The 'Free Spirit' setup.
Then we headed over to the high bay in the spacecraft assembly facility, where the spacecraft that the MSL rover will go into is located. In the viewing gallery area there was information about the MSL spacecraft and rover. The plan for landing the rover on Mars is interesting, if not a bit convoluted. Take a look here (the JPL MSL timeline page). Also, the rover has a laser to *vaporize rocks* on its head. I know, there are very good scientific reasons for doing this, but that's just too cool.
First picture of the mission patches on the wall in the high bay.
Second picture of the mission patches on the wall in the high bay.
Most of the pieces going into the MSL spacecraft were covered up...
It was really cool to see all the panels on the walls that show what missions have been assembled in this building. Apparently it was quite a trick to get Cassini out of the door on the left side of the building. It's a really big door, but Varoujan was telling us how it was a very tight fit nonetheless.
Then we wandered into the lower floors of the building I work in. We briefly stopped outside a clean room that had this sign on the outside.
Apparently any lab that has this on the outside contains something that will fly on a spacecraft sometime in the future. I then realized that a different lab that I walked by daily was working on flight hardware... goes to show that there's a lot about JPL that I don't know.
Then we headed up to the Multimission Image Processing Laboratory. It's funny how I (and probably a lot of people my age) take for granted the nuances and difficulties of data transfer and image processing... and we don't stop to think how people had to work out all the minute details sometime in the past!
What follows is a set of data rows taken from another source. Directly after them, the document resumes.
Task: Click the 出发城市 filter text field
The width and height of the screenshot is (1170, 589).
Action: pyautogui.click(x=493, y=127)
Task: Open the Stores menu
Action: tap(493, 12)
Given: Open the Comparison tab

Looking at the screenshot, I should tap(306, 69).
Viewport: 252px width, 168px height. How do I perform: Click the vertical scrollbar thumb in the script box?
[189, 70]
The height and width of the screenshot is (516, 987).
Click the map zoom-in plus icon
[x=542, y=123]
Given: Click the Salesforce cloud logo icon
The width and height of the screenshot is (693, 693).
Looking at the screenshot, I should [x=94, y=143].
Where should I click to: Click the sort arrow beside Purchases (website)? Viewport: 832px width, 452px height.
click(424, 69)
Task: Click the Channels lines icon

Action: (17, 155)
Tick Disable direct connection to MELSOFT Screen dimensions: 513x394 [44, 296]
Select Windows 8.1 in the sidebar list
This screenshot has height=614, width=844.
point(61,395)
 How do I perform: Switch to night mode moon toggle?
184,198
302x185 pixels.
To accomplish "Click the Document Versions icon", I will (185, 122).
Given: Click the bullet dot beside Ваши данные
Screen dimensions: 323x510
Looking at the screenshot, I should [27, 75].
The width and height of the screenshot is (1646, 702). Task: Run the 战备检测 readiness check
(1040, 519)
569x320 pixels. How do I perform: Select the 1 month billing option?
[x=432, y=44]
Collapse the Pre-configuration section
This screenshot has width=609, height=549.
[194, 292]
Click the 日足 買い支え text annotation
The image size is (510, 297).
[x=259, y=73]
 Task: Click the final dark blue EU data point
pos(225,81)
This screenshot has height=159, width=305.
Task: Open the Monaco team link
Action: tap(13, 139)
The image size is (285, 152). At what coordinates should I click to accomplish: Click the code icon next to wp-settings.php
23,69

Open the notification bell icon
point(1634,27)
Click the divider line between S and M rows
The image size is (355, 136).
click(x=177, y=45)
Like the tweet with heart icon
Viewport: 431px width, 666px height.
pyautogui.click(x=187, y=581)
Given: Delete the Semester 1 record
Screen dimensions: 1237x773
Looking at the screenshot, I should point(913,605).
Of course, our main stop in the Image Processing Laboratory was the media viewing room. We saw animations of a number of missions, and videos compiled of images taken on real missions. We even got to wear cool 3D glasses for some of them! It was really impressive. We got to see what the sun looks like over time, with sun spot variation and solar flares. We also saw animations as well as actual footage of Mars and the Martian terrain (martain? I know it doesn't work, but the word 'terrain' seems... out of place).
We finished up by visiting the displays by the Von Karman lecture hall.
A very scaled down model of one of the Deep Space Network satellite dishes. The building next to it is at JPL, and is an eight story building (iirc). Sure, that's not the bigest building ever, but the dish *moves*.
A model of the first US satellite. To get an idea of how small that is, those are fairly regular fluorescent light fixtures.
A model of Galileo. The mast extends overhead and to my right... but it was too long to fit into the picture.
Granted the tape recorder is space hardened (for fidelity), but still. It's interesting how so much information can still be stored on and passed through something that seems so .... small .... compared to today's standards!
The Voyager model that became a movie star! (V'ger in the first Star Trek movie.)
Close up view of the plate placed on Voyager. It explains how to play the accompanying data disk, has Earth's location relative to the nearest stars (the starburst figure), as well as a model of molecular hydrogen.
A very scaled down version of Cassini.
C'est tout!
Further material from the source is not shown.